Gradient Descent & Variants

Gradient descent (GD) is a foundational optimization algorithm that iteratively moves toward the minimum of a function by stepping in the direction opposite to the gradient. In AI and machine learning, GD and its variants power the training of models by minimizing loss functions, adjusting parameters to fit data effectively. From vanilla GD to advanced adaptive methods like Adam, these techniques balance speed, stability, and convergence in high-dimensional spaces.

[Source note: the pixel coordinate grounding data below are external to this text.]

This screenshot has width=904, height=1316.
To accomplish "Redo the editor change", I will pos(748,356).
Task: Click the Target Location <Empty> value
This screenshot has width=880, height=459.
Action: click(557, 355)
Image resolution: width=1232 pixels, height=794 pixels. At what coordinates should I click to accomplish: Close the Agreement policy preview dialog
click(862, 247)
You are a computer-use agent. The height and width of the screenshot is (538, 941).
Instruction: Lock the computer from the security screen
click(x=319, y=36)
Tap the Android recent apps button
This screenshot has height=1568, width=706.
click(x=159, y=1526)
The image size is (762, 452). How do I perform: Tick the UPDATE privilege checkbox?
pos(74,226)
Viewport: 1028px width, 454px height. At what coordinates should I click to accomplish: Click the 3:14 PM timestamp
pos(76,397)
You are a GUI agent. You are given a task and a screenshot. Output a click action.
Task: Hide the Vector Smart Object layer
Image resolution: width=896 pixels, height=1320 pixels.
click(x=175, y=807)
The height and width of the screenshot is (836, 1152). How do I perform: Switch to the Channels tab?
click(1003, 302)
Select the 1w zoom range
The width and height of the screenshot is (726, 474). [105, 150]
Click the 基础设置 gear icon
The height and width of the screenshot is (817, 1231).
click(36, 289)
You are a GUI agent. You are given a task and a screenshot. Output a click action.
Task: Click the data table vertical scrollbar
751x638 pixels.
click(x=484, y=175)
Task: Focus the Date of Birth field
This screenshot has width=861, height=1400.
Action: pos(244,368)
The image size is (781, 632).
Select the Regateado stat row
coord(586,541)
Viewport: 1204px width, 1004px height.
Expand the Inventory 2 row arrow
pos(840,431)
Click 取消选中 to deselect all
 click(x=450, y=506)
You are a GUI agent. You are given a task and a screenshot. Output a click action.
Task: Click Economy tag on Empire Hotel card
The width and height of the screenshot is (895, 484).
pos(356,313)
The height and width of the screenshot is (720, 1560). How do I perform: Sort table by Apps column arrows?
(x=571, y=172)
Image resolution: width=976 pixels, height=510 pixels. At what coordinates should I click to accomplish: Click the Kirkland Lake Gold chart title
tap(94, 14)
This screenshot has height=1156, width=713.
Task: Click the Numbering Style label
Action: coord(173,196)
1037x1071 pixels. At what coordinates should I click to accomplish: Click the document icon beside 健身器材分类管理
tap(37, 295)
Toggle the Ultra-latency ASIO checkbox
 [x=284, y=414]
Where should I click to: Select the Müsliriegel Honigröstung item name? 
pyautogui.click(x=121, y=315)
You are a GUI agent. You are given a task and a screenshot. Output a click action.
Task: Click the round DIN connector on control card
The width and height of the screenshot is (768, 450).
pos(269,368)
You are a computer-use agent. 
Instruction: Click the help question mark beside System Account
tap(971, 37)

This lecture advances from convexity and landscapes, dissecting GD mechanics, variants for efficiency, theoretical guarantees, and ML applications. We’ll merge conceptual depth with code in Python and Rust, providing tools to implement and experiment with optimization strategies in AI.

1. Intuition Behind Gradient Descent

Imagine descending a foggy mountain: At each point, feel the steepest downhill slope (negative gradient) and step accordingly. Too big steps overshoot; too small, slow progress.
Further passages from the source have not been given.